Anna Rhodes, Assistant Collections Officer at Buxton Museum and Art Gallery was very enthusiastic about the project and says “I really like the linking of old with the new, it adds a relevance to the Museum collection and shows the bigger picture”.
This project encouraged the students to empathise with the conditions faced by tourists/travellers like Celia Fiennes, Daniel Defoe and James Croston before the C20th improvements to roads. The physical conditions of unsurfaced tracks scattered with potholes, especially in winter, deep enough to overturn a stage coach, terrible weather in the uplands and only sketchy maps, put people off travelling far. Local dialects may have been difficult to understand, and without a guide there was a serious chance of getting lost and perishing or being robbed and abandoned in remote, wild places.
In spite of these dangers tourists, writers and artists came to Dovedale, inspired by the dramatic landscape and thrilled by the challenge. Often written descriptions and interpretations in paintings and engravings may seem wildly exaggerated to us but may accurately represent the feel of Dovedale to earlier visitors.
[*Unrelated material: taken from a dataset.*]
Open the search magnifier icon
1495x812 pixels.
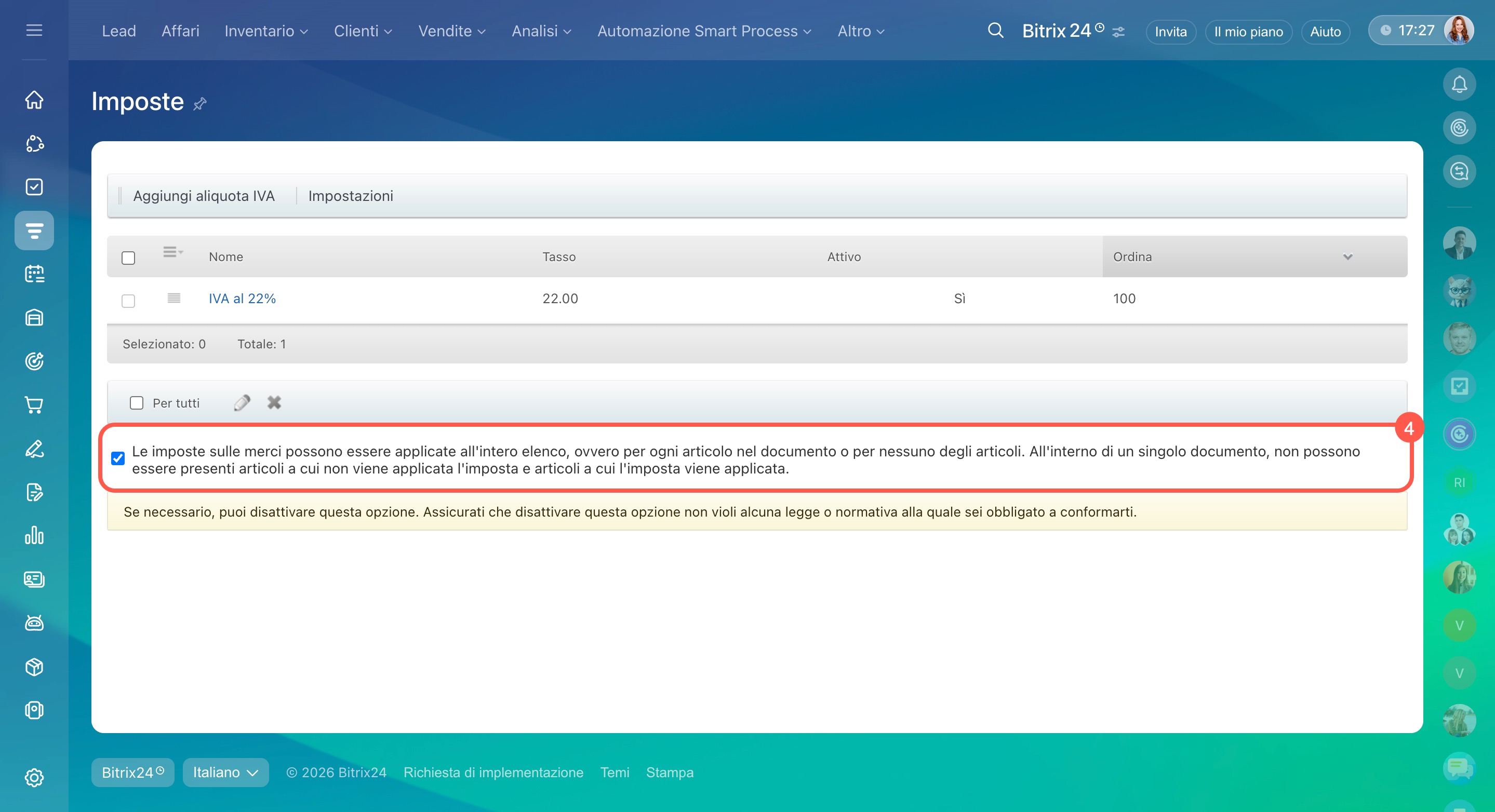click(x=995, y=30)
This extract describes James Croston’s view of the environs of ‘Ilam Rock and Pickering Tor’ in 1876;
“Now the dale contracts, the rocks close in, and the river, pent up within a narrow gorge, rushes down with angry force, foaming, roaring and splashing on its way...Further on we have to creep cautiously round walls of perpendicular rock ...then as we approach the northern end of the gorge, Pickering Tower [which he mistakes for Ilam Rock], an immense obelisk-shaped pillar of rock, that has been riven from the neighbouring mass, and now juts out into the bed of the stream, is seen guarding the outlet on one side; and the Steeples [now known as Pickering Tor], two detached columnar pinnacles that rise perpendicularly from the craggy slopes, stand sentinel-like on the other.”
Students walked the length of lower Dovedale to compare the C18th images and written descriptions with the contemporary landscape and recorded their personal impressions in a variety of ways including field-sketching, descriptive writing, landscape character analysis and photography and took the opportunity to demonstrate their map-skills.
They later worked as teams to produce Dovedale guide booklets written in a contemporary style and in style reminiscent of past times. These examples were available at the Ilam Hall Visitor Centre exhibition in May.
A linked project, the 2011 “Pictures in the Landscape” exhibition, also ran in Dovedale from 22nd April to the 2nd May. Dovedale became transformed into an open-air picture gallery.
Ros Westwood, Derbyshire Museums Manager, is led a guided walk of Dovedale on 30th April, following in the footsteps of the writers, artists and scientists who have been inspired by this landscape – including (amongst many others) Izaak Walton, Smith of Derby and Lord Byron.
The event was organized by the Peak District National Park Learning and Discovery Team.